▸ YOUR TASK
Print the first line of the records below and every line after it, up to and including the line with "Documentação (591, 2295)". Print nothing else.

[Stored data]
****
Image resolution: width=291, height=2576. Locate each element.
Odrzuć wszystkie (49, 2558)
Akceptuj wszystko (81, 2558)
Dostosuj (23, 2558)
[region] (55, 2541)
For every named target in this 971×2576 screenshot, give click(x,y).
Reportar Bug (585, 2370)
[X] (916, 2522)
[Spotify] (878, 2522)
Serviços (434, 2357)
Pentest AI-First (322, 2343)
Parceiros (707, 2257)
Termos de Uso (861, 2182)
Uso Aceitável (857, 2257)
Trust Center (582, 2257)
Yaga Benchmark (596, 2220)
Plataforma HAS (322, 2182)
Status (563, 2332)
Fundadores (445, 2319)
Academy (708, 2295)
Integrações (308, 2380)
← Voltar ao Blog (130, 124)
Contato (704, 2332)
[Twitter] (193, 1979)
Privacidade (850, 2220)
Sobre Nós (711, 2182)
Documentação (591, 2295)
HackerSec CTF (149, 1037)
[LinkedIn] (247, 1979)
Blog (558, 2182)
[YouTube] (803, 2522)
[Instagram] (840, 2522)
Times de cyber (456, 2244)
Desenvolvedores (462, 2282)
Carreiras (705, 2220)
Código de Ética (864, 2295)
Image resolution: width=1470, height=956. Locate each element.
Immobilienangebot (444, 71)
****
▸ TASK SOLUTION
Image resolution: width=291, height=2576. Locate each element.
Odrzuć wszystkie (49, 2558)
Akceptuj wszystko (81, 2558)
Dostosuj (23, 2558)
[region] (55, 2541)
For every named target in this 971×2576 screenshot, give click(x,y).
Reportar Bug (585, 2370)
[X] (916, 2522)
[Spotify] (878, 2522)
Serviços (434, 2357)
Pentest AI-First (322, 2343)
Parceiros (707, 2257)
Termos de Uso (861, 2182)
Uso Aceitável (857, 2257)
Trust Center (582, 2257)
Yaga Benchmark (596, 2220)
Plataforma HAS (322, 2182)
Status (563, 2332)
Fundadores (445, 2319)
Academy (708, 2295)
Integrações (308, 2380)
← Voltar ao Blog (130, 124)
Contato (704, 2332)
[Twitter] (193, 1979)
Privacidade (850, 2220)
Sobre Nós (711, 2182)
Documentação (591, 2295)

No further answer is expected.